Tout comme Mme Boisclair, Waag Mele revenait lui aussi du travail. Son premier réflexe a été de prendre le pouls du jeune homme sur son poignet. Il n’était pas dans une position qu’on pouvait facilement distinguer sa nuque et son visage, ayant la tête au-dessous du banc, couché sur le ventre et portant un manteau bouffant.

Massage cardiaque

Le chauffeur, Delvis Duverge Quezada, a immédiatement appelé une superviseure de la STL, Manon Simard, qui a contacté sur-le-champ le 911, vers 00h30. Les passagers ont été transférés dans un autre autobus pour libérer le passage.

«Il respirait, mais ce n’était pas normal, se souvient M. Mele. C’était très saccadé. Lorsque l’infirmière du 911 a indiqué de le tourner, c’était le moment idéal. On a vu immédiatement que ça n’allait pas bien et Mme Boisclair a commencé le massage cardiaque.»

Épuisés, l’inhalothérapeute et l’infirmier ont tout de même maintenu ce rythme à tour de rôle pendant près de 15 minutes. La sécurité n’a pas tardé à amener un défibrillateur et Urgences-santé est ensuite arrivé pour conduire la personne en détresse à l’Hôpital de la Cité-de-la-Santé.

Tristesse

Les deux Samaritains ont vécu une certaine tristesse tout au long du week-end, croyant la famille du jeune homme en deuil.

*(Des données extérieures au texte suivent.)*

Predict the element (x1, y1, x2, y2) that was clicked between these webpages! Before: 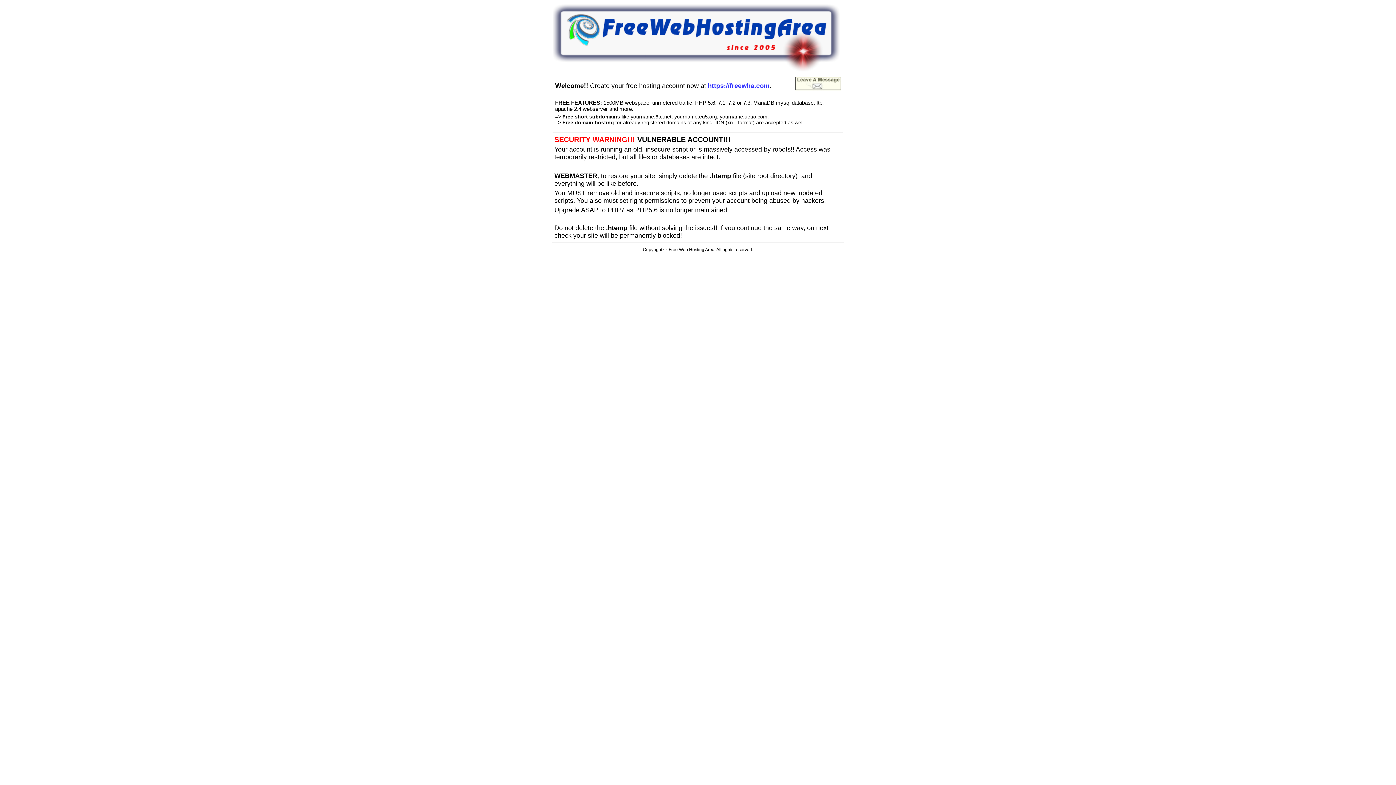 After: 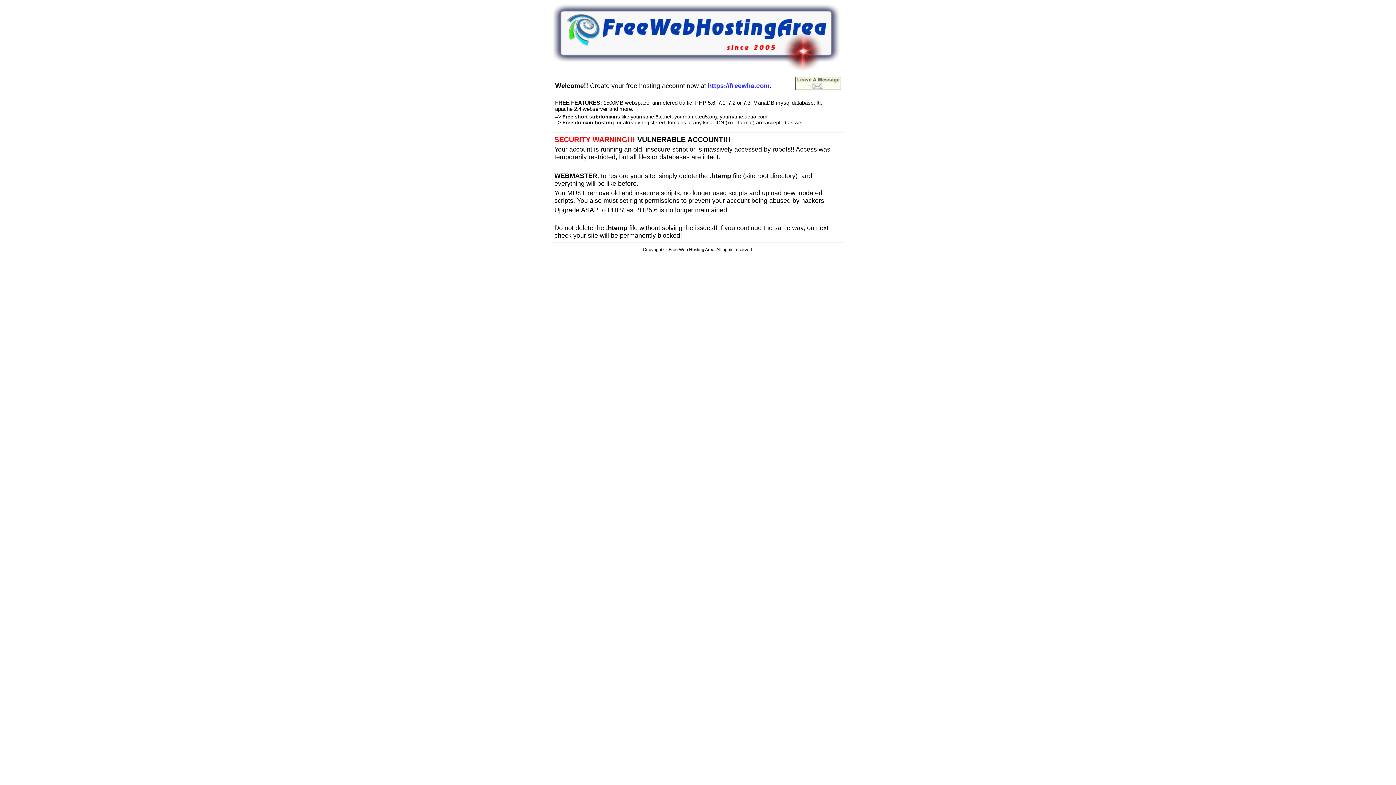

S’en sont suivi des questionnements sur la fragilité de la vie.

«Je me suis dit que la vie est courte, témoigne Waag Mele. Comment quelqu’un peut-il passer à cet état en un rien de temps? Il est entré dans l’autobus et a perdu connaissance rapidement.»

C’est en lisant un article du Journal de Montréal sur leur intervention rapportée par le père de la victime qu’ils ont su que leurs actions n’avaient pas été vaines.

Une collègue a recconnu l’histoire que lui avait racontée Marie Boisclair. Un grand soulagement l’a envahie en apprenant qu’il était toujours vivant.

«Parce que l’ambulance n’était pas partie rapidement et sans lumières, on a assumé qu’il était mort», ajoute Manon Simard. Elle et le chauffeur ont été très heureux d’apprendre qu’il se porte bien aujourd’hui.

Rappelons que le jeune homme a été opéré au cours des jours qui ont suivi afin de pouvoir lui installer un stimulateur cardiaque.